Brekkestø is a small village on the southern coast of Norway. It is located on the island of Justøya within the municipality of Lillesand in Agder county, in the region known as Sørlandet. The village is mainly on Justøya, but there are houses and docks spread over several adjacent rocky islands. Many of the homes built around its compact harbor are white, wooden cottages with red tiled roofs, typical of the area. Brekkestø has a small general store, a filling station that provides fuel for boats only, and an ice cream kiosk open during the summer season. The village post office, located near the waterfront, was closed in 2002. Justøy Chapel is located just north of the village. The small village of Åkerøyhamn lies about 2 kilometres (1.2 mi) to the southwest on the small, nearby island of Ågerøya.
The nearest town is Lillesand, accessible by road via a network of bridges, and the closest international airport is Kjevik Airport near Kristiansand. Brekkestø is also reached by boat via the Blindleia strait, which passes nearby.
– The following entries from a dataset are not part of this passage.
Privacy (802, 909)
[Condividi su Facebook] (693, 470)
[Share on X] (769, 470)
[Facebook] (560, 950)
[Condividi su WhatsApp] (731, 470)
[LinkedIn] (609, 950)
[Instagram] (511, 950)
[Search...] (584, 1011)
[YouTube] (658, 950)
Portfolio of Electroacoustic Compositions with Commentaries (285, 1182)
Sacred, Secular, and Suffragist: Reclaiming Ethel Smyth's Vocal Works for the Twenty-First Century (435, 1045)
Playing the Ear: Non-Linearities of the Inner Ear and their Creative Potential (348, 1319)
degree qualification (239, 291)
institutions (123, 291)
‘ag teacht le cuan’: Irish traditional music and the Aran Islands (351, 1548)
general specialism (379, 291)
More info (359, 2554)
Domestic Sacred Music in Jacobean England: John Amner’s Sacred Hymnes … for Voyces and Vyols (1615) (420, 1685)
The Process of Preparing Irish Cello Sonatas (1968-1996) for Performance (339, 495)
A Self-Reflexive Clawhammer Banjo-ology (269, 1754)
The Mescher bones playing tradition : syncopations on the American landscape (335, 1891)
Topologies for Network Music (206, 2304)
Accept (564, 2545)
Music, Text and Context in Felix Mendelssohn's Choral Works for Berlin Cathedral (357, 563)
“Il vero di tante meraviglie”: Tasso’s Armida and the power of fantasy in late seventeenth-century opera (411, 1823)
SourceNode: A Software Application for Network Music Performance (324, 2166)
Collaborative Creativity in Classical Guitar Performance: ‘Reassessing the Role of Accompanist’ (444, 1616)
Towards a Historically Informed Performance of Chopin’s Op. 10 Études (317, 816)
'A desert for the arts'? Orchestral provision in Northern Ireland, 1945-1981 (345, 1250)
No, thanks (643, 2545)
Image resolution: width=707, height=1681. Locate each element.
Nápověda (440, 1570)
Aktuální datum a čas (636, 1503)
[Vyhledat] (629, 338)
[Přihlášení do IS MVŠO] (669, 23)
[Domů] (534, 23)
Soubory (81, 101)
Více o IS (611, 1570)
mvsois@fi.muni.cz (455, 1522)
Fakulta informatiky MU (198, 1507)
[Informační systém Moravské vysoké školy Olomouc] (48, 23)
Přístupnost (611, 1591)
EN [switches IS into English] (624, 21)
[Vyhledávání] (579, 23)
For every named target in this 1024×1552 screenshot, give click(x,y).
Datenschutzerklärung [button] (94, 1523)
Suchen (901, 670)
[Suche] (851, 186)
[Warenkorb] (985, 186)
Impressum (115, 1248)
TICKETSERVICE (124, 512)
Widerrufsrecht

Brekkestø has a reputation for being both rustic yet exclusive, and as such, it is a popular destination for summer vacationing. Brekkestø is often cited as an “idyllic pearl” of Southern Norway. Due to its popularity however, the small village is often overcrowded with Norwegian and German tourists during the peak summer months, while during the winter months, the village is virtually deserted.
Brekkestø started off as a protected harbour for the Stutthei-farms in early 17th century, mainly due to the threats of Dutch pirates and corsairs.During the time of sailing ships in the 18th and 19th century, Brekkestø the most commonly used winter harbour on the south coast along the Skaggerak. The harbour saw ships from many Northern European countries, and it was common that they had to wait several months before they could continue their journey. They were waiting for good weather and sailing conditions, and for the ice to disappear, or they were waiting for cargo. In the winter of 1862, there were 92 sailing ships in the harbour, so it was said that they could walk safely from island to island. Ship traffic created a lot of activity, and there were shops, apartments, hotels and duty station in the small outport.
The following buildings are listed for cultural and historic protection:
Brekkestø landhandel (the landstore)
Tollboden (the customs house)
Main house on Gaupholmen, built in 1764
The name derives from brekke (which means "hillside") and stø (meaning the landing area for a boat).
Brekkestø is located close to the Blindleia strait, and there are numerous small islands to visit in the area. The village is also close to Lillesand, a pretty Norwegian town full of the white painted houses you see in Brekkestø.
Many Norwegian artists retreated to Brekkestø for inspiration:
Christian Krohg (13 August 1852 – 16 October 1925), was a Norwegian naturalist painter, illustrator, author and journalist.
Nils Kjær (11 September 1870 – 9 February 1924) was a Norwegian playwright, short story writer, essayist, literary critic and theatre critic. Wrote Brekkestøbreve (Brekkestø letters).
Gabriel Scott (8 March 1874 – 9 July 1958) was a Norwegian poet, novelist, playwright and children's writer.